■ TASK OBJECTIVE
Please print the records below exactly as they are.

(Saved entries)
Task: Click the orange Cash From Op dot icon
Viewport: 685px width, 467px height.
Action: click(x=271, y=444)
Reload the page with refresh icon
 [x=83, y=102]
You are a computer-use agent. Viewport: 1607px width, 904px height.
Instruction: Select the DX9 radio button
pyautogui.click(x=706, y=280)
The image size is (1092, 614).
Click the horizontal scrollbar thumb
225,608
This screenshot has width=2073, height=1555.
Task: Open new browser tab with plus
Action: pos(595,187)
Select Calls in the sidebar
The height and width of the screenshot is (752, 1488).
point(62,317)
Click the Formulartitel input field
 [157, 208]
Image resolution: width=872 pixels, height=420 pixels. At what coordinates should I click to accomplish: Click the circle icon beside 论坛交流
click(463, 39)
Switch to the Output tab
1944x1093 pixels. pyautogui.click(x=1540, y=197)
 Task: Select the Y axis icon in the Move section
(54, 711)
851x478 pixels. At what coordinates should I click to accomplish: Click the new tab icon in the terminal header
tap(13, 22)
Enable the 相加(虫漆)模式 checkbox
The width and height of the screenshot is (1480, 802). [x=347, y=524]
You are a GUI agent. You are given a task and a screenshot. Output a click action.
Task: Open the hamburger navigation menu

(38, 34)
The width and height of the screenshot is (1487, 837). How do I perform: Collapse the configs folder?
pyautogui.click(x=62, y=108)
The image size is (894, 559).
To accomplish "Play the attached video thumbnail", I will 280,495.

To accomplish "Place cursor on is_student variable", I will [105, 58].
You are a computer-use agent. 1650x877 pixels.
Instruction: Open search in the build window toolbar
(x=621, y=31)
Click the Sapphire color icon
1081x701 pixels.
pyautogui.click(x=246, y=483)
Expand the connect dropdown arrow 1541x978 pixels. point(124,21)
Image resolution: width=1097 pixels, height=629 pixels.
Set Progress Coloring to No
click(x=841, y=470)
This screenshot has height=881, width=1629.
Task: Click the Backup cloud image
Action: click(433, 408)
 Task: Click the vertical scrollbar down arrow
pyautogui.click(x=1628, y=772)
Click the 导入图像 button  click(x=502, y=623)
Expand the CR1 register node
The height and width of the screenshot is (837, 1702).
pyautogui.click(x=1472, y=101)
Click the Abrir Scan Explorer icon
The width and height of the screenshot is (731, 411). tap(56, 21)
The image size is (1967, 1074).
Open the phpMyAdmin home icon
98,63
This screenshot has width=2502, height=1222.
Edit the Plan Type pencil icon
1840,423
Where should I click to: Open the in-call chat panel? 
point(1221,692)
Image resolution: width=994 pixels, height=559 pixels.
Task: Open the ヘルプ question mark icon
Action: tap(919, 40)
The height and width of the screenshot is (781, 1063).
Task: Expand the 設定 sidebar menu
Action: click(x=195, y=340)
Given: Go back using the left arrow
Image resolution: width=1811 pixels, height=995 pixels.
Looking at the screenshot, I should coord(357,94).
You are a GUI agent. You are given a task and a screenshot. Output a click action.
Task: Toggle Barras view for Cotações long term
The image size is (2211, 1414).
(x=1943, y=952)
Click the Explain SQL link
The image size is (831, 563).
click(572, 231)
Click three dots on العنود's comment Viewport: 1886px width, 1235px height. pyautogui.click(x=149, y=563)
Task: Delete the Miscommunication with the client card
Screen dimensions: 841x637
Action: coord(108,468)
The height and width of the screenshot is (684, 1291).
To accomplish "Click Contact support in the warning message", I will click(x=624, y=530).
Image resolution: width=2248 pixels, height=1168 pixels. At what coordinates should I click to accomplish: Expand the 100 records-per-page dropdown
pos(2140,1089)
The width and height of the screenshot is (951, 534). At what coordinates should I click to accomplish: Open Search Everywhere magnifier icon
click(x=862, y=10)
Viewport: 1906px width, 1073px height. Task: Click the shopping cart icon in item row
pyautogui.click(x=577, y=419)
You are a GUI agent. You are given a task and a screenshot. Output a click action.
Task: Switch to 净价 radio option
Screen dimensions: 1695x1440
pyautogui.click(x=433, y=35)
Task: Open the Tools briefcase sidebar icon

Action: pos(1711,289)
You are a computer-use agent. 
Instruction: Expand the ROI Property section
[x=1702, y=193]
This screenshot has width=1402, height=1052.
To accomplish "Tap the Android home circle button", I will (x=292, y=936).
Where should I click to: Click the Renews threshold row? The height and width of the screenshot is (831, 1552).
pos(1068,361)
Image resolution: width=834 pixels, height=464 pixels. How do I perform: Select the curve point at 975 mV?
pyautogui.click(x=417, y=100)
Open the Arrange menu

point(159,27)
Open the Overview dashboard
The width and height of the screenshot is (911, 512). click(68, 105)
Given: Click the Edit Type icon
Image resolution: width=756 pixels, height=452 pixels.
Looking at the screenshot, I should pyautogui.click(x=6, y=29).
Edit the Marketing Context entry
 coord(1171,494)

■ RESPONSE AREA
Task: Click the orange Cash From Op dot icon
Viewport: 685px width, 467px height.
Action: click(x=271, y=444)
Reload the page with refresh icon
 [x=83, y=102]
You are a computer-use agent. Viewport: 1607px width, 904px height.
Instruction: Select the DX9 radio button
pyautogui.click(x=706, y=280)
The image size is (1092, 614).
Click the horizontal scrollbar thumb
225,608
This screenshot has width=2073, height=1555.
Task: Open new browser tab with plus
Action: pos(595,187)
Select Calls in the sidebar
The height and width of the screenshot is (752, 1488).
point(62,317)
Click the Formulartitel input field
 [157, 208]
Image resolution: width=872 pixels, height=420 pixels. At what coordinates should I click to accomplish: Click the circle icon beside 论坛交流
click(463, 39)
Switch to the Output tab
1944x1093 pixels. pyautogui.click(x=1540, y=197)
 Task: Select the Y axis icon in the Move section
(54, 711)
851x478 pixels. At what coordinates should I click to accomplish: Click the new tab icon in the terminal header
tap(13, 22)
Enable the 相加(虫漆)模式 checkbox
The width and height of the screenshot is (1480, 802). [x=347, y=524]
You are a GUI agent. You are given a task and a screenshot. Output a click action.
Task: Open the hamburger navigation menu

(38, 34)
The width and height of the screenshot is (1487, 837). How do I perform: Collapse the configs folder?
pyautogui.click(x=62, y=108)
The image size is (894, 559).
To accomplish "Play the attached video thumbnail", I will 280,495.

To accomplish "Place cursor on is_student variable", I will [105, 58].
You are a computer-use agent. 1650x877 pixels.
Instruction: Open search in the build window toolbar
(x=621, y=31)
Click the Sapphire color icon
1081x701 pixels.
pyautogui.click(x=246, y=483)
Expand the connect dropdown arrow 1541x978 pixels. point(124,21)
Image resolution: width=1097 pixels, height=629 pixels.
Set Progress Coloring to No
click(x=841, y=470)
This screenshot has height=881, width=1629.
Task: Click the Backup cloud image
Action: click(433, 408)
 Task: Click the vertical scrollbar down arrow
pyautogui.click(x=1628, y=772)
Click the 导入图像 button  click(x=502, y=623)
Expand the CR1 register node
The height and width of the screenshot is (837, 1702).
pyautogui.click(x=1472, y=101)
Click the Abrir Scan Explorer icon
The width and height of the screenshot is (731, 411). tap(56, 21)
The image size is (1967, 1074).
Open the phpMyAdmin home icon
98,63
This screenshot has width=2502, height=1222.
Edit the Plan Type pencil icon
1840,423
Where should I click to: Open the in-call chat panel? 
point(1221,692)
Image resolution: width=994 pixels, height=559 pixels.
Task: Open the ヘルプ question mark icon
Action: tap(919, 40)
The height and width of the screenshot is (781, 1063).
Task: Expand the 設定 sidebar menu
Action: click(x=195, y=340)
Given: Go back using the left arrow
Image resolution: width=1811 pixels, height=995 pixels.
Looking at the screenshot, I should coord(357,94).
You are a GUI agent. You are given a task and a screenshot. Output a click action.
Task: Toggle Barras view for Cotações long term
The image size is (2211, 1414).
(x=1943, y=952)
Click the Explain SQL link
The image size is (831, 563).
click(572, 231)
Click three dots on العنود's comment Viewport: 1886px width, 1235px height. pyautogui.click(x=149, y=563)
Task: Delete the Miscommunication with the client card
Screen dimensions: 841x637
Action: coord(108,468)
The height and width of the screenshot is (684, 1291).
To accomplish "Click Contact support in the warning message", I will click(x=624, y=530).
Image resolution: width=2248 pixels, height=1168 pixels. At what coordinates should I click to accomplish: Expand the 100 records-per-page dropdown
pos(2140,1089)
The width and height of the screenshot is (951, 534). At what coordinates should I click to accomplish: Open Search Everywhere magnifier icon
click(x=862, y=10)
Viewport: 1906px width, 1073px height. Task: Click the shopping cart icon in item row
pyautogui.click(x=577, y=419)
You are a GUI agent. You are given a task and a screenshot. Output a click action.
Task: Switch to 净价 radio option
Screen dimensions: 1695x1440
pyautogui.click(x=433, y=35)
Task: Open the Tools briefcase sidebar icon

Action: pos(1711,289)
You are a computer-use agent. 
Instruction: Expand the ROI Property section
[x=1702, y=193]
This screenshot has width=1402, height=1052.
To accomplish "Tap the Android home circle button", I will (x=292, y=936).
Where should I click to: Click the Renews threshold row? The height and width of the screenshot is (831, 1552).
pos(1068,361)
Image resolution: width=834 pixels, height=464 pixels. How do I perform: Select the curve point at 975 mV?
pyautogui.click(x=417, y=100)
Open the Arrange menu

point(159,27)
Open the Overview dashboard
The width and height of the screenshot is (911, 512). click(68, 105)
Given: Click the Edit Type icon
Image resolution: width=756 pixels, height=452 pixels.
Looking at the screenshot, I should pyautogui.click(x=6, y=29).
Edit the Marketing Context entry
 coord(1171,494)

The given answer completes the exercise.